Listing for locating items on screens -
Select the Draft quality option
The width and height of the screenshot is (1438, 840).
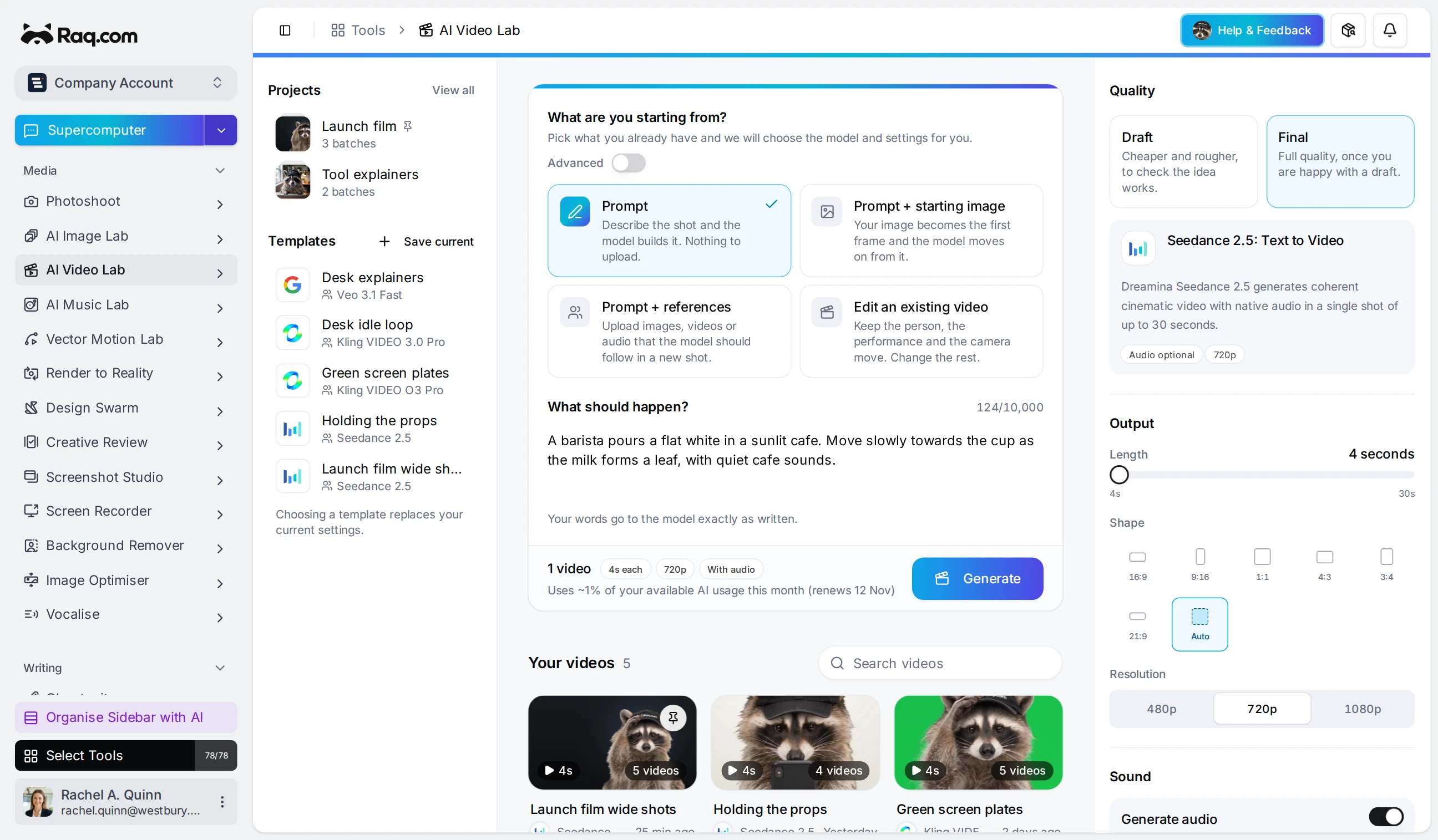[x=1183, y=162]
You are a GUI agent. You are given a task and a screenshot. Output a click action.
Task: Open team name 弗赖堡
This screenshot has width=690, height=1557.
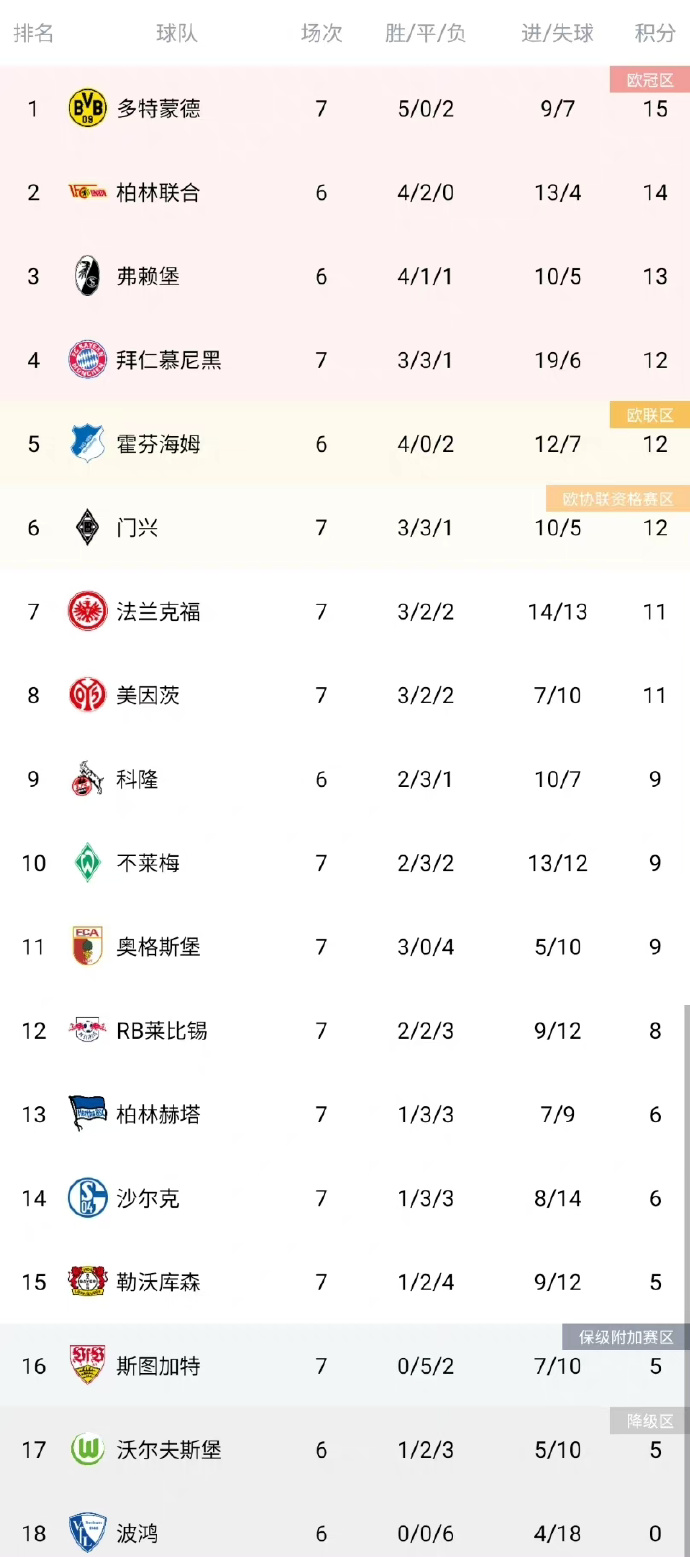(148, 276)
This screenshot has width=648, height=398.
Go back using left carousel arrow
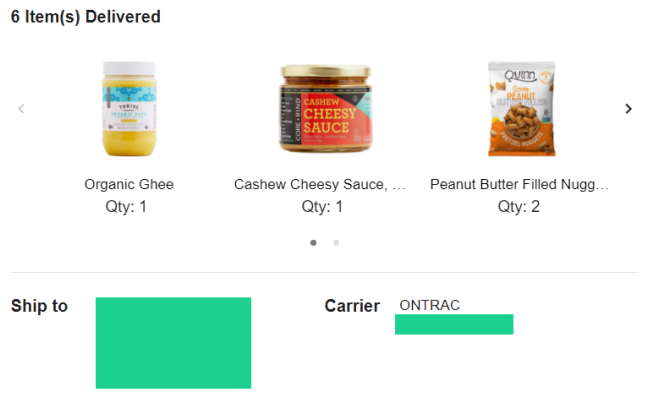(21, 109)
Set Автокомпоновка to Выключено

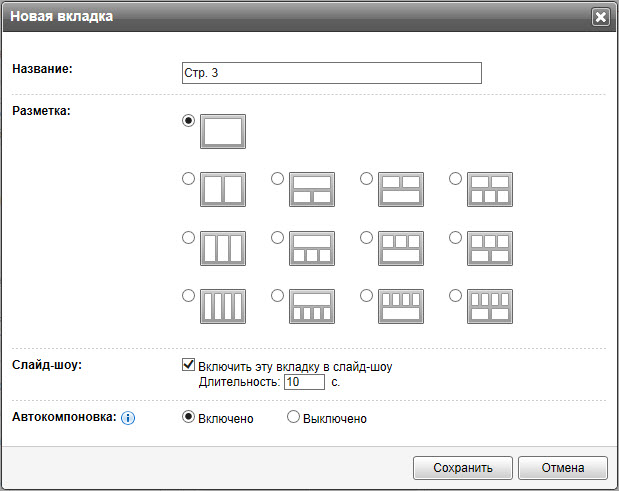(x=294, y=418)
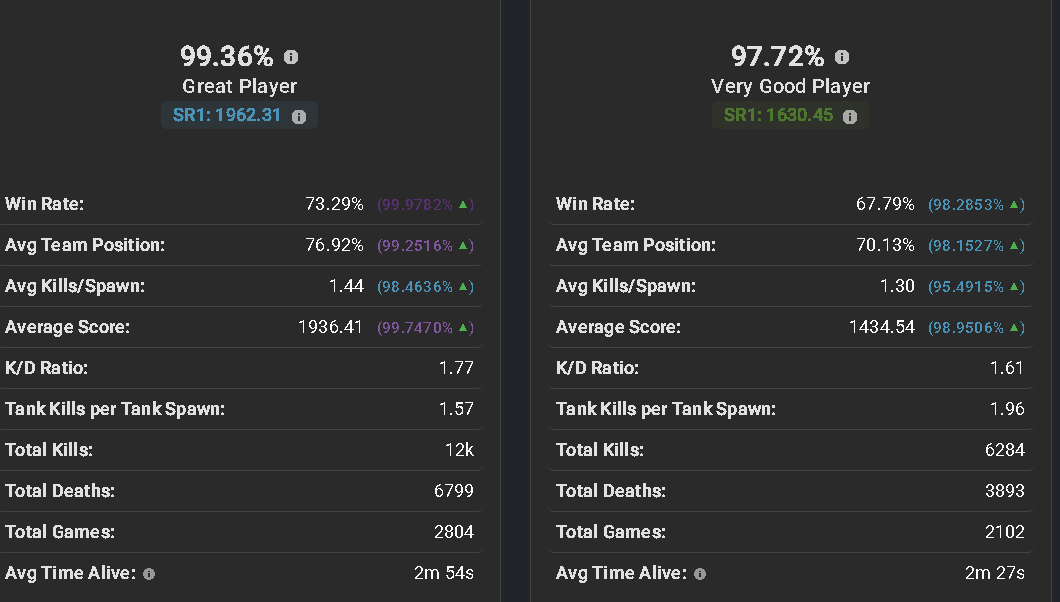Click green up arrow next to 98.2853%
The height and width of the screenshot is (602, 1060).
tap(1014, 205)
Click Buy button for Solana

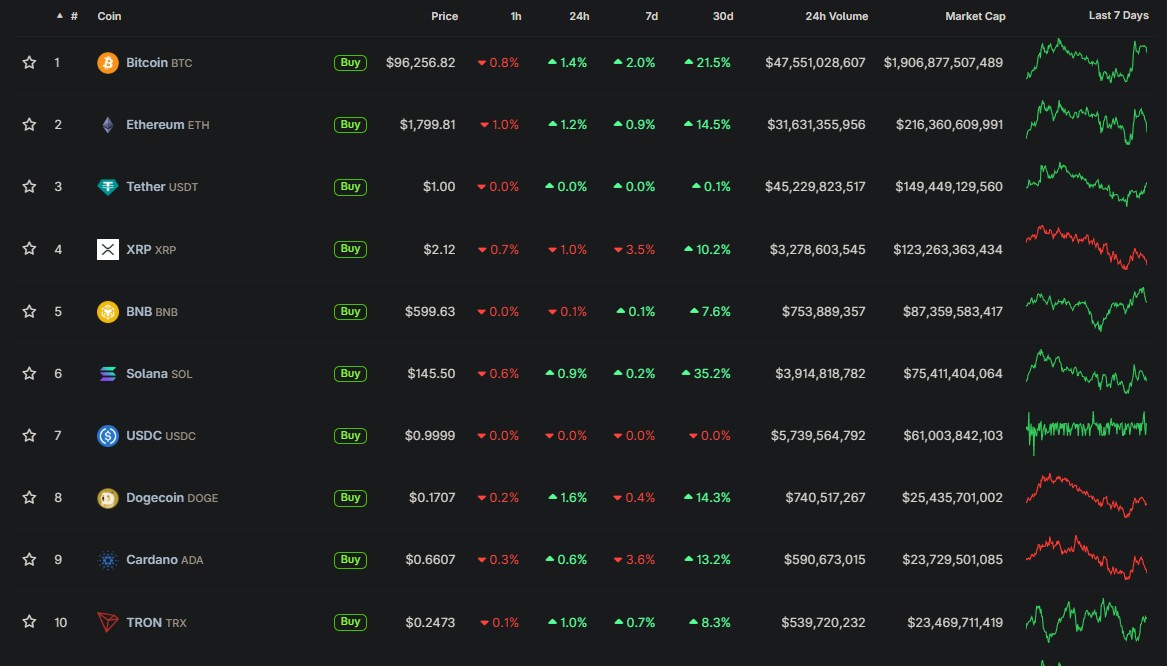(x=351, y=374)
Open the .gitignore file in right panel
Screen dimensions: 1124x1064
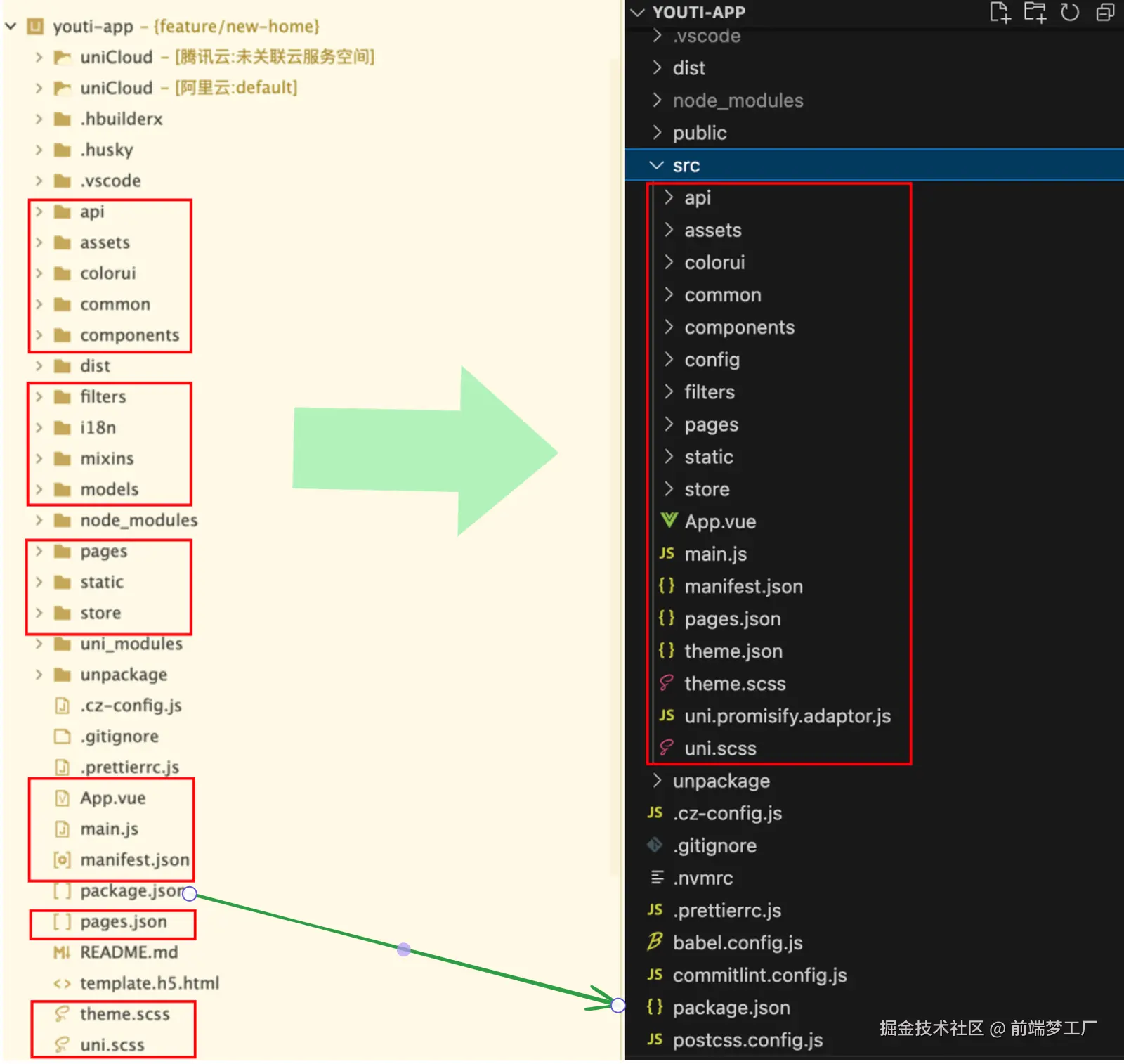pos(714,845)

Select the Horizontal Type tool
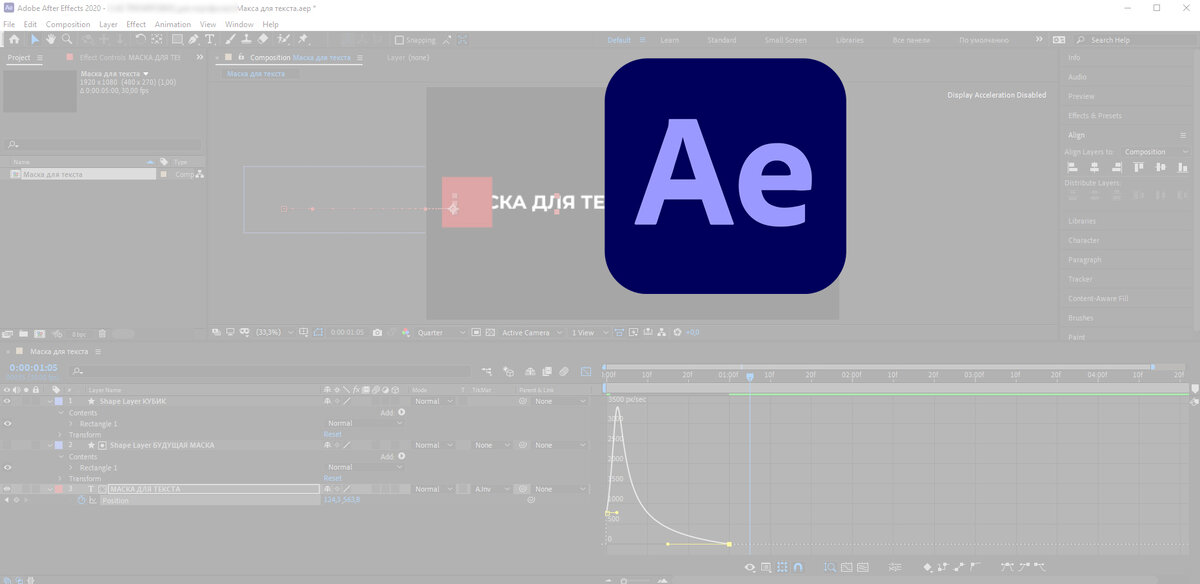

Work to be completed - Reproduce every line of the listing above verbatim, from start to finish. Leave the pictures out of your copy.

Task result -
Select the Draft quality option
The width and height of the screenshot is (1438, 840).
[x=1183, y=162]
You are a GUI agent. You are given a task and a screenshot. Output a click action.
Task: Open team name 弗赖堡
This screenshot has width=690, height=1557.
(148, 276)
This screenshot has width=648, height=398.
Go back using left carousel arrow
(21, 109)
Set Автокомпоновка to Выключено

(x=294, y=418)
Click green up arrow next to 98.2853%
The height and width of the screenshot is (602, 1060).
tap(1014, 205)
Click Buy button for Solana

(x=351, y=374)
Open the .gitignore file in right panel
Screen dimensions: 1124x1064
pos(714,845)

Select the Horizontal Type tool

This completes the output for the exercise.